▶ **SOURCE**
* * * * * * * * *
That may be, but take the long view, Sparky. The inalienable right to not incriminate yourself in any circumstance remains. And really, trying to reason your way out of some hullabaloo may just end badly here.

Summation

You’d be surprised at how easy it might be to war-game all the shit that could go down if you’ve been caught stealing, even once. Maybe that’ll be my next book title: The Shit That Could Go Down. I’ll try to keep it simple here with a few things to remember about shoplifting, if it happens to you:

• A cool head can equal the upper hand. Stitch that into a sampler. Tattoo it on your knuckles. In very small print, I guess. Anyway, see the previous sidebar. Humans aren’t geared toward eternal conflict. Sometimes, though it can seem otherwise, people just want to get along with the least possible fuss. Dialing the drama back is the smart move in many situations, like here. Show some humility. Treat it as a simple misunderstanding between people of good intentions and see where that goes. If it goes straight to hell, jump the Good Ship Understanding and see the next point.
* * * * * * * * *
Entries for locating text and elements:
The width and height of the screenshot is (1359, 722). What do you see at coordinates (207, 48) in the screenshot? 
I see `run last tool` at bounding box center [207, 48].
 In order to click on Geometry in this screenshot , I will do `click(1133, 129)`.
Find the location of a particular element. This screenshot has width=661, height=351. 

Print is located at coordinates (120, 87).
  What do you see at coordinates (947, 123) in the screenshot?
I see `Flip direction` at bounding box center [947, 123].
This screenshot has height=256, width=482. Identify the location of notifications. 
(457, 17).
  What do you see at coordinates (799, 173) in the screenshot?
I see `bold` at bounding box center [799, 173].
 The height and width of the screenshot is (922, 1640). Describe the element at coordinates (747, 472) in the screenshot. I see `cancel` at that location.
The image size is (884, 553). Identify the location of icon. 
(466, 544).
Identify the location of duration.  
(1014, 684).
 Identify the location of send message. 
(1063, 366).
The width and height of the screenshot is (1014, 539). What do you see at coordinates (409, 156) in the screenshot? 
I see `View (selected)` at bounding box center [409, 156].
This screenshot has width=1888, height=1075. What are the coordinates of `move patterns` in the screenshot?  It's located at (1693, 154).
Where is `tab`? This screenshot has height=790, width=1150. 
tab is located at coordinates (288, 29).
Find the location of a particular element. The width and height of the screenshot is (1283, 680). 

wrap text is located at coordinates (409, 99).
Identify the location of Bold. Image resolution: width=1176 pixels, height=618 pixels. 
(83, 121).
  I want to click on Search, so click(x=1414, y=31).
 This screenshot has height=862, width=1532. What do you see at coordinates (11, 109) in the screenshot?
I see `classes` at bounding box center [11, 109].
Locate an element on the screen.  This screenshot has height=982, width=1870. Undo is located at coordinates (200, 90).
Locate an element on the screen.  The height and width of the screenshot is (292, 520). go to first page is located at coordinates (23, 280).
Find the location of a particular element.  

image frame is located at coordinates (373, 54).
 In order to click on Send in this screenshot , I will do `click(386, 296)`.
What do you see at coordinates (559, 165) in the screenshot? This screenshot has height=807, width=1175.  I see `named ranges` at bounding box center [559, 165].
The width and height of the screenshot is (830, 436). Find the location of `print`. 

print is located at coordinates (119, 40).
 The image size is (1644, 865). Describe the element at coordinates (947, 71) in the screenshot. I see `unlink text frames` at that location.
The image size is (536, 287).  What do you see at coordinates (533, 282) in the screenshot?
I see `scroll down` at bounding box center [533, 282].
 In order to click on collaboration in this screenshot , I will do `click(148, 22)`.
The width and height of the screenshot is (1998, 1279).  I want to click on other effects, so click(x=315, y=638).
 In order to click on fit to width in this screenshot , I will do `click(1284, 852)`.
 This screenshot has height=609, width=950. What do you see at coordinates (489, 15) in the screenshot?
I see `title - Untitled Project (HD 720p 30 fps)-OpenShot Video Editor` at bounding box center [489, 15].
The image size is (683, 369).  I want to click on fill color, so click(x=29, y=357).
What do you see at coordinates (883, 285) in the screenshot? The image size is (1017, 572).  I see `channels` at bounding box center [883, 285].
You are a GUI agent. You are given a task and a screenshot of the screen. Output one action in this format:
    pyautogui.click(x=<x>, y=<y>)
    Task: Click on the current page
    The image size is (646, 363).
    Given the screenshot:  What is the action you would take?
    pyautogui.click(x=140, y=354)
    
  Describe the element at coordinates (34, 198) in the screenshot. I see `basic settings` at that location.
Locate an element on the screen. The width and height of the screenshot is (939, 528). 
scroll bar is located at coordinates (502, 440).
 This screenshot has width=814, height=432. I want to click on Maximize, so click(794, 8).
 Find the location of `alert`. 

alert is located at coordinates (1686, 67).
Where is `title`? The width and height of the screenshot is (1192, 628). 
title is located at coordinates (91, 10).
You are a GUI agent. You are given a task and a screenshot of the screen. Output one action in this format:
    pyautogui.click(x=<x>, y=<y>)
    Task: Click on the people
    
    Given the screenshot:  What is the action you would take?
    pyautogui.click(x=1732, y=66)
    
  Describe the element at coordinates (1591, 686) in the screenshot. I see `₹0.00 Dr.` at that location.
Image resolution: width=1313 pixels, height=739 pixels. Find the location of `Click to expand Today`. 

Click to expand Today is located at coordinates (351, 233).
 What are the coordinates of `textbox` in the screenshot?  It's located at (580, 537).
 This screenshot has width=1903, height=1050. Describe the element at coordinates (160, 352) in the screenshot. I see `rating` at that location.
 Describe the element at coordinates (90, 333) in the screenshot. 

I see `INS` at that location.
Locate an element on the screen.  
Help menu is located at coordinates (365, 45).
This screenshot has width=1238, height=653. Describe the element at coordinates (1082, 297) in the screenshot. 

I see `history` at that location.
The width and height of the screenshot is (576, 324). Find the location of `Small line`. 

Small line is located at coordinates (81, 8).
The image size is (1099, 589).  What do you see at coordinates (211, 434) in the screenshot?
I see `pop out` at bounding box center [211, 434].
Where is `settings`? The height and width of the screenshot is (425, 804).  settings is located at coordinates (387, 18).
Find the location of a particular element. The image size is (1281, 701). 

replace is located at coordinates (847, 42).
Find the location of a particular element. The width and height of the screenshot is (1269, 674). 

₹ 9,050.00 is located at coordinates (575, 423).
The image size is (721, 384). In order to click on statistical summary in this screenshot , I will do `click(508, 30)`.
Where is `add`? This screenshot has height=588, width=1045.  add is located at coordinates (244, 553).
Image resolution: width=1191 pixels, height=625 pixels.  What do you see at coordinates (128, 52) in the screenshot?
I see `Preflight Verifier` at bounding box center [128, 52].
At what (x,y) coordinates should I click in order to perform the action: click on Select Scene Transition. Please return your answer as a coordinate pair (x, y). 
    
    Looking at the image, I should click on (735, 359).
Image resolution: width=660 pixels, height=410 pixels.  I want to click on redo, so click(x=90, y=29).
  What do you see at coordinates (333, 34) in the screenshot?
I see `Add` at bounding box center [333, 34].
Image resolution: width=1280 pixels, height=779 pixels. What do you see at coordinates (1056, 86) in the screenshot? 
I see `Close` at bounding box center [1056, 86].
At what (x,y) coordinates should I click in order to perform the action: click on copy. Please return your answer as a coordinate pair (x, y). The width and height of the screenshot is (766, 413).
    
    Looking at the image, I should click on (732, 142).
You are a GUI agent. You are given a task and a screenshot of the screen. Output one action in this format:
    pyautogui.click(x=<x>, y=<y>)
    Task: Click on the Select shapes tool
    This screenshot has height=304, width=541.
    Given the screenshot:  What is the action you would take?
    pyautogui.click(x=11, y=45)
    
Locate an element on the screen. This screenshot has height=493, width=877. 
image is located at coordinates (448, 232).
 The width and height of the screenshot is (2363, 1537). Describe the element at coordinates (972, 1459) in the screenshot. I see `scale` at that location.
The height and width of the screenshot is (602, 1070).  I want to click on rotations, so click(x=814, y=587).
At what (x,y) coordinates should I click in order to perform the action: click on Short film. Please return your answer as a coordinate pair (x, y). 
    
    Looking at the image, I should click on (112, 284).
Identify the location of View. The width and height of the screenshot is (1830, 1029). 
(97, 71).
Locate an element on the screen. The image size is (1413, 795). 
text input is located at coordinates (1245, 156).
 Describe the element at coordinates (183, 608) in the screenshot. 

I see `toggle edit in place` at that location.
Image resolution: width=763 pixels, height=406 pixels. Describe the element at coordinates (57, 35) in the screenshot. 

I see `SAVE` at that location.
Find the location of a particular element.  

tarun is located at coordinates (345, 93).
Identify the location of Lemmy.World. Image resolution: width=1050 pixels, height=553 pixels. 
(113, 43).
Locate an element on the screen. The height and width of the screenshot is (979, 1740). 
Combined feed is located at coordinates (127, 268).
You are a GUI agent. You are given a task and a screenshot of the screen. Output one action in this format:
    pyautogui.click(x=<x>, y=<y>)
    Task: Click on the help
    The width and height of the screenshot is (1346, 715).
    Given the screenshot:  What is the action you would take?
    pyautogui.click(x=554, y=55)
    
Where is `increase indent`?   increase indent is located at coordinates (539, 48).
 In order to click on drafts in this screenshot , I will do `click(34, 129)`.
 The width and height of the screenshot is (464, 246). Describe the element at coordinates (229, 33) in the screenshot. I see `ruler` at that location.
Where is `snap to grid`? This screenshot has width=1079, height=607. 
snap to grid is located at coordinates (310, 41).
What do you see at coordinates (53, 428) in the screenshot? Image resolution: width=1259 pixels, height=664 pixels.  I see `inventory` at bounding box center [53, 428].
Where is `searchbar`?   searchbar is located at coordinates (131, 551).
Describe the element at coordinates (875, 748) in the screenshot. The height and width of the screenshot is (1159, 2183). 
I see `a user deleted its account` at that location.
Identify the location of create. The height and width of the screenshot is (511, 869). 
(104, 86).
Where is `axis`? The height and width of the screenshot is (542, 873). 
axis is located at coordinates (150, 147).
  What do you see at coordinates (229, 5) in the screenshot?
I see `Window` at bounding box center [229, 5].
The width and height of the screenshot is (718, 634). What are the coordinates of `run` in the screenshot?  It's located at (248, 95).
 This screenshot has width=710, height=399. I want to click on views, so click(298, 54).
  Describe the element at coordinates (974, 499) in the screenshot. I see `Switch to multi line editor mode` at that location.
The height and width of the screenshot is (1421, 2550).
* * * * * * * * *
▶ **ACTIONS TO TAKE**
• A. Decide whether each statement agrees with the passage on shoplifting, answering yes or no and quoting the words that settle it: (i) The passage holds that humans are geared toward eternal conflict. (ii) The passage recommends treating the situation as a simple misunderstanding. (iii) The passage states that the right not to incriminate oneself no longer applies.
• B. Using the passage on shoplifting, answer these questions:
(i) What title does the passage propose for a possible next book?
(ii) Which sentence does the passage suggest stitching into a sampler?
(iii) What quality does the passage say to show?
• C. Carry on the passage on shoplifting from its final sentence.

▶ **RESPONSES PER TASK**
• A.
(i) No: "Humans aren’t geared toward eternal conflict."
(ii) Yes: "Treat it as a simple misunderstanding between people of good intentions and see where that goes."
(iii) No: "The inalienable right to not incriminate yourself in any circumstance remains."

• B.
(i) The Shit That Could Go Down
(ii) "A cool head can equal the upper hand."
(iii) Some humility

• C.
• Don’t go berserk about your constitutional rights when retail staff first stops you. On that score, the Fourth Amendment’s protection from unreasonable searches and seizures doesn’t apply until the cops show up. The innocent and the damned alike might rage against the lying of the clerks, or the guards, or whomever. The innocent want to because they are, of course, innocent. The damned do it because it’s a natural reaction to try and cover your ass by acting as the wounded party. Like when Janice in Accounting didn’t invite you to her birthday hootenanny and you went around telling everyone that you wouldn’t have gone to that yawnfest anyway. It doesn’t do either of you any good. The employees’ll think the lady doth protest too much, and all that jazz. Wait for your attorney to show up—we’ll be the megaphone voicing your injustice so you don’t have to strain your larynx right into a public disturbance charge.